After a long vacation of two months  our university reopend and I was in the 2nd year with a pile of backlogs crowning my head. 

There was a drastic change in everybody around me. Every one was worried about their looks, and the reason being fresh admission of the JUNIORS.  Some were looking to approach them with a smile first and some were eagerly waiting to propose them in the first meet instead. And one of them was Mr. Chao. He was in love. His Dream Lady was our junior. I somehow never understood why I always got reminded of kangaroos when she walked. I still wonder why.
         ‘ In mechanics of motion, we have grasshopper, robert & straight line motion,’ our Kinematics sir was busy explaining the unit to the first 3 benches. Some were busy texting to their girl friends...wooops some boys had boy friends too. They were so experts that they don’t even bother to look at the keypad while typing. Had itbeen that LPU introduced a new way of answering the exams by texting, then they would have all finish the semester end ETE exams in just an hour with the highly perfected texting speed of theirs.

  We occupied our last bench and were laughing our asses off. The reason was Chao. He proposed his "so called" Dream Lady and the junior girl disposed.
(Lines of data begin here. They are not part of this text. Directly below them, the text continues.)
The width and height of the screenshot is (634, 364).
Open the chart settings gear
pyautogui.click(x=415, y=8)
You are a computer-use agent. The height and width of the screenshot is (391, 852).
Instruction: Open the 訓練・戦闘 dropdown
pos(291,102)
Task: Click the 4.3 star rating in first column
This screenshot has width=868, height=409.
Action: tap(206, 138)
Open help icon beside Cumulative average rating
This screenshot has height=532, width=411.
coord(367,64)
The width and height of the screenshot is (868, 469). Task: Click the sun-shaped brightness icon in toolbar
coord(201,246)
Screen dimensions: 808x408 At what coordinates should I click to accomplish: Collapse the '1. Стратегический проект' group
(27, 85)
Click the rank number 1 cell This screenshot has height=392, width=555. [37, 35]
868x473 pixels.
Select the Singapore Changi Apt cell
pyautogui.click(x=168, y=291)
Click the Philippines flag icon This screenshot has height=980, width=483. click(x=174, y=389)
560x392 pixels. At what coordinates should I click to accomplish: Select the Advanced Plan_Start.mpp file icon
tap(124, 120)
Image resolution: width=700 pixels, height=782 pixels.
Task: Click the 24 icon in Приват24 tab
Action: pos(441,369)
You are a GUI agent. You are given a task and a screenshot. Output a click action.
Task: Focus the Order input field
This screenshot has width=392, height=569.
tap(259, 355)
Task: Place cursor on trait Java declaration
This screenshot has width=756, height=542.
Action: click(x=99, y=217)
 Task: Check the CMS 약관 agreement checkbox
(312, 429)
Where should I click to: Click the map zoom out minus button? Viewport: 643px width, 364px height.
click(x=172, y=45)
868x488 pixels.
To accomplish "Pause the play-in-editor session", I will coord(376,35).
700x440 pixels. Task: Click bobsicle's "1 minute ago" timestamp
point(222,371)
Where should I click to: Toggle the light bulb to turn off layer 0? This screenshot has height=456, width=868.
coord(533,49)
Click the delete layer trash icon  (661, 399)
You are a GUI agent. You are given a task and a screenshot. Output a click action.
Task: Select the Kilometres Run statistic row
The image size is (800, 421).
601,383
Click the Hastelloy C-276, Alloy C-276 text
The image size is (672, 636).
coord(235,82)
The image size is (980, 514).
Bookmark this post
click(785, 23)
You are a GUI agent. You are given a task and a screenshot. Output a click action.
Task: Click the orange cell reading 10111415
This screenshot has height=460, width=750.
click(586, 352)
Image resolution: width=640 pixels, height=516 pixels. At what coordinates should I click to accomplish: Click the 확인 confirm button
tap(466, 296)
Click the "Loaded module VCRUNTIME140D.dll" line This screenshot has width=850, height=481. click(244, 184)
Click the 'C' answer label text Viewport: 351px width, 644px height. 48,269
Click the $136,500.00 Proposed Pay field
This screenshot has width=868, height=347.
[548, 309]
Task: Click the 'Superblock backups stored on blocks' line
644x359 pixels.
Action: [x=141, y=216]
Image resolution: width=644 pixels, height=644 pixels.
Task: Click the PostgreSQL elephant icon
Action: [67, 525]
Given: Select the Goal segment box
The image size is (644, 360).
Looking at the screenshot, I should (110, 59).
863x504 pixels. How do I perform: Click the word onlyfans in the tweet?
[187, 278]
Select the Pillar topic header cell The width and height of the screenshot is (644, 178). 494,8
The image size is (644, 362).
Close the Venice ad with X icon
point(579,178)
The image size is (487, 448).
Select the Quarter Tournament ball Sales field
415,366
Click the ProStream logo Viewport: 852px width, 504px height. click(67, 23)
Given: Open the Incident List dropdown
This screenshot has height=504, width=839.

We laughed even harder when Chao made faces. That kangaroo had kicked my friend on his heart. His face showd the sign of rejection. Poor fellow. He tried his best to hide this matter but in college you cant hide anything. 


            I always tried to find an answer why girls answer ‘NO’ (Spontaneously) when a guy approaches her. Why don’t they think for a minute. Does ‘I love you’ sound like ‘ Can I have your both kidneys’ for girls or the answer ‘NO’ is their birthright ? Some boys in my class dared to propose my class girls. Some boys were lucky, they got the answer ‘no’. And some unlucky boys got answer ‘yes’. May their soul rest in peace.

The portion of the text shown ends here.